EXCERPT:

-- Opening Marker --

BOSTON — Boston Mayor Michelle Wu says there are no immediate plans to lift the city’s mask mandate, but the mayor did lay out the parameters for lifting the requirement to show proof of vaccination to enter indoor places in Boston.
Speaking at an event in Brighton on Tuesday, Mayor Wu said the city continues to see trends going in the right direction when it comes to the pandemic.
“The reporting that happens on a weekly basis shows that our citywide community positivity rate is now a little over 7 percent at 7.4%,” said Wu. ”It’s been coming down quickly, and we continue to monitor those metrics very closely.”
“We are looking at three key metrics: ICU capacity, daily COVID hospitalizations, and community positivity rate,” said Wu. “Once we are under all three of those thresholds, we intend to lift the business proof of vaccination requirement.”
Wu said “we are not yet there in terms of pulling” the mask mandate.
“We’ve had lots of conversations about other policies in place,” she said.
“For example, the city’s requirement for proof of vaccination to enter certain indoor venues. When it comes to that particular policy, the thresholds that the Boston Public Health Commission has set are 95% capacity of ICU beds, 200 daily COVID hospitalizations, and five percent community positivity rate,” said Wu.

-- Closing Marker --

EXTRACTED INFORMATION:

-- Opening Marker --

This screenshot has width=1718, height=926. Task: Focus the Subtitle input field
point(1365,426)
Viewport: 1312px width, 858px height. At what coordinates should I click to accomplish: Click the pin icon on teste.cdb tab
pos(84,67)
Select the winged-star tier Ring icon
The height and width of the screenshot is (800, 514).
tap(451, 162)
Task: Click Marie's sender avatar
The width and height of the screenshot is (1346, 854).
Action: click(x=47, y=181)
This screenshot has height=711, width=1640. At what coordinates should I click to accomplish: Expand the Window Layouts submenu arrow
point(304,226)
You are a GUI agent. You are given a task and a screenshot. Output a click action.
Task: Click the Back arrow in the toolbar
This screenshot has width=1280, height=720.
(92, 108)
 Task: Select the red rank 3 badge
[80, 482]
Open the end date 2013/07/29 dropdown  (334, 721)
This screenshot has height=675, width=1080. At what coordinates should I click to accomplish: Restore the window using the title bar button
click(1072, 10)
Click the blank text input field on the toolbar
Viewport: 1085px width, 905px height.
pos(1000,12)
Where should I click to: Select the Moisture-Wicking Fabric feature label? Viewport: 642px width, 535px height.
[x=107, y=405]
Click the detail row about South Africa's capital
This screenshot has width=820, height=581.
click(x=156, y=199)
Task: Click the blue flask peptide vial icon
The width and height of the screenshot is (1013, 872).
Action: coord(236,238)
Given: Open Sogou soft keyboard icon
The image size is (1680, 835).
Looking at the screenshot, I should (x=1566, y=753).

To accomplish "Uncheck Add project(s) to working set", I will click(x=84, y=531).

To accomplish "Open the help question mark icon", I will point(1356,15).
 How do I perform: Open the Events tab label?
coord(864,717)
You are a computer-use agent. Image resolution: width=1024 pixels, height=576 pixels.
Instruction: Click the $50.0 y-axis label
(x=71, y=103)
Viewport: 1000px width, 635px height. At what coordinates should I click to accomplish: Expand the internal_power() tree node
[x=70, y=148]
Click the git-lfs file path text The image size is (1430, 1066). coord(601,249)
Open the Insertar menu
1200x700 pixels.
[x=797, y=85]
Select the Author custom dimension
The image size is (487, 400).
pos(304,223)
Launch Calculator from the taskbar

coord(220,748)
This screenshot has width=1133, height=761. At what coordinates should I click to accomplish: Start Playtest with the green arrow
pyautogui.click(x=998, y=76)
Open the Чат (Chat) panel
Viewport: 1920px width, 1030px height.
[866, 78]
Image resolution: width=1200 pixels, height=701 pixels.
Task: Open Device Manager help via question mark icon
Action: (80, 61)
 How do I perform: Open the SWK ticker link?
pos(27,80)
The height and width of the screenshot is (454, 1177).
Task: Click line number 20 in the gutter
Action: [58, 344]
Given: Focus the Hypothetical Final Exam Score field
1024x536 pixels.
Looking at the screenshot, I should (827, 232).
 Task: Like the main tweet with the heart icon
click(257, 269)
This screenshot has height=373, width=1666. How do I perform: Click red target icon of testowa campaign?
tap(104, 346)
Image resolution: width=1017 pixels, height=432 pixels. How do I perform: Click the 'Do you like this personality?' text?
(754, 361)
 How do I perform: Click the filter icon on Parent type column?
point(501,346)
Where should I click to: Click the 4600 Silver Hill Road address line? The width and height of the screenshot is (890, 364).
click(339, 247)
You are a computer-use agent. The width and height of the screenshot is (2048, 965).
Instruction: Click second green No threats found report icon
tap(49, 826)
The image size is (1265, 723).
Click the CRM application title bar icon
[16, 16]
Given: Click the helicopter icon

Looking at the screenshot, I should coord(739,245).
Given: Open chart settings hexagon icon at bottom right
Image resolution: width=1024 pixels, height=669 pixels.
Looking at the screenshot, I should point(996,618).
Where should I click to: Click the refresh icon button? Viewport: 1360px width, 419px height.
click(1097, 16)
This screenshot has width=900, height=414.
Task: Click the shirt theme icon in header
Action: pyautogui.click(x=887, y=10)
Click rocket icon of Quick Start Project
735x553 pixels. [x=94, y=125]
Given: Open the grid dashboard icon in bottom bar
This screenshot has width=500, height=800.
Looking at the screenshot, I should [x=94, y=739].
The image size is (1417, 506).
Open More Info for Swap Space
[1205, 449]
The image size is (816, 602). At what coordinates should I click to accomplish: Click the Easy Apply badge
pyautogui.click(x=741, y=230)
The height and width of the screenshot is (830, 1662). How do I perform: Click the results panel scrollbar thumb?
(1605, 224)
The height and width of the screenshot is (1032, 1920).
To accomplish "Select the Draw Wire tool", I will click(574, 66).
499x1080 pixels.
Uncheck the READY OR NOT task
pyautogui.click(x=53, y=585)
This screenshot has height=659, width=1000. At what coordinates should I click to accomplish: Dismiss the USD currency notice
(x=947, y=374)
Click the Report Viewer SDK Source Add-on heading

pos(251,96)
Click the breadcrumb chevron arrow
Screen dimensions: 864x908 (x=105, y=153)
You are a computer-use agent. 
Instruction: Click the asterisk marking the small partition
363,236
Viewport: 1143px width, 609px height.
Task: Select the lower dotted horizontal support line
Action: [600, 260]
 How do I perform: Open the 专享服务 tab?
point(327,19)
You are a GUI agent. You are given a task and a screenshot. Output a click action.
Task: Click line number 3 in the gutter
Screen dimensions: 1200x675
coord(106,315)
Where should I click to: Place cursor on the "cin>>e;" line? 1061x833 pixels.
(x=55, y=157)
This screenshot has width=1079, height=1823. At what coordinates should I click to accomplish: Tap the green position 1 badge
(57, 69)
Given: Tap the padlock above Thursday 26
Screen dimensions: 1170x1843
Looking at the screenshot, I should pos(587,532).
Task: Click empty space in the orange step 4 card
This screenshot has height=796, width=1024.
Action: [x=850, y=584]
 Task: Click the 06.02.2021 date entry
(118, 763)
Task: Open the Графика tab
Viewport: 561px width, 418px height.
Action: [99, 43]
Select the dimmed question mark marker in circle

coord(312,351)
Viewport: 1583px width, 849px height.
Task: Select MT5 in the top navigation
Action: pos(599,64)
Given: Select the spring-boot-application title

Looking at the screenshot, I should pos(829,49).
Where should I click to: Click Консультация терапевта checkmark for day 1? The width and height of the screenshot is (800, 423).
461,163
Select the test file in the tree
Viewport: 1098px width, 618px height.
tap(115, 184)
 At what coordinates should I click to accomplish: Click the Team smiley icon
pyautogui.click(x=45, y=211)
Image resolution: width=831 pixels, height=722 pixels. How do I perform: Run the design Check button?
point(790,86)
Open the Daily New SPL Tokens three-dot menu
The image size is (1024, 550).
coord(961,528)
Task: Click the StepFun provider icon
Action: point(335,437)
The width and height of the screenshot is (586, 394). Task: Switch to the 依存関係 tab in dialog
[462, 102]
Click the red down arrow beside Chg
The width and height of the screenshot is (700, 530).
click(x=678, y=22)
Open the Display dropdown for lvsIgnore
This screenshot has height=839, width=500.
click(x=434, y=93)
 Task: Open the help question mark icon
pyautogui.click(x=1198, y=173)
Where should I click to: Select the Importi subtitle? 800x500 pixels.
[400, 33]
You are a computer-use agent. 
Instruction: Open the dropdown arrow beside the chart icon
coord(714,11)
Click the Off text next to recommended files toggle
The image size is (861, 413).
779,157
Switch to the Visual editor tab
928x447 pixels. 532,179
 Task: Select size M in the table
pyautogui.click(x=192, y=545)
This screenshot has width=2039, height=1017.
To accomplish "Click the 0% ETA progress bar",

-- Closing Marker --

ACTIVITY LIST:
1 - In the Boston article, rewrite the paragraph beginning "For example, the city's requirement for proof of vaccination" as a short list. Keep the three thresholds and the body that set them.
2 - According to the Boston article, what must happen before the city lifts the business proof-of-vaccination requirement? Answer in one to three sentences.
3 - Carry on the Boston article from the point where it stops.

EXPECTED RESPONSES:
1 -
Thresholds set by the Boston Public Health Commission for the proof-of-vaccination requirement at certain indoor venues:
- 95% capacity of ICU beds
- 200 daily COVID hospitalizations
- 5% community positivity rate

2 - The city must fall below the thresholds for all three key metrics it is watching: ICU capacity, daily COVID hospitalizations, and community positivity rate. Once it is under all three, Wu said, the city intends to lift the requirement.

3 -
“As it stands right now, we are already under that threshold for ICU capacity. We are at 7.4 percent for the community positivity, and we’re at 387 daily hospitalizations as of this week,” Wu said.
The proof of vaccination requirement has been in place since January 15th.
Under the policy, people are required to show proof of vaccination against COVID-19 to enter certain indoor spaces in Boston that offer Indoor dining, including bars and nightclubs, indoor fitness, and Indoor entertainment.
The mask mandate has been in effect since August 27, 2021.
The Board of Health in the City of Worcester voted Monday to rescind its mask mandate, effective February 18th.
“The mask mandate continues in Boston to this point. We continue to be in contact with the Boston Public Health Commission,” said Wu.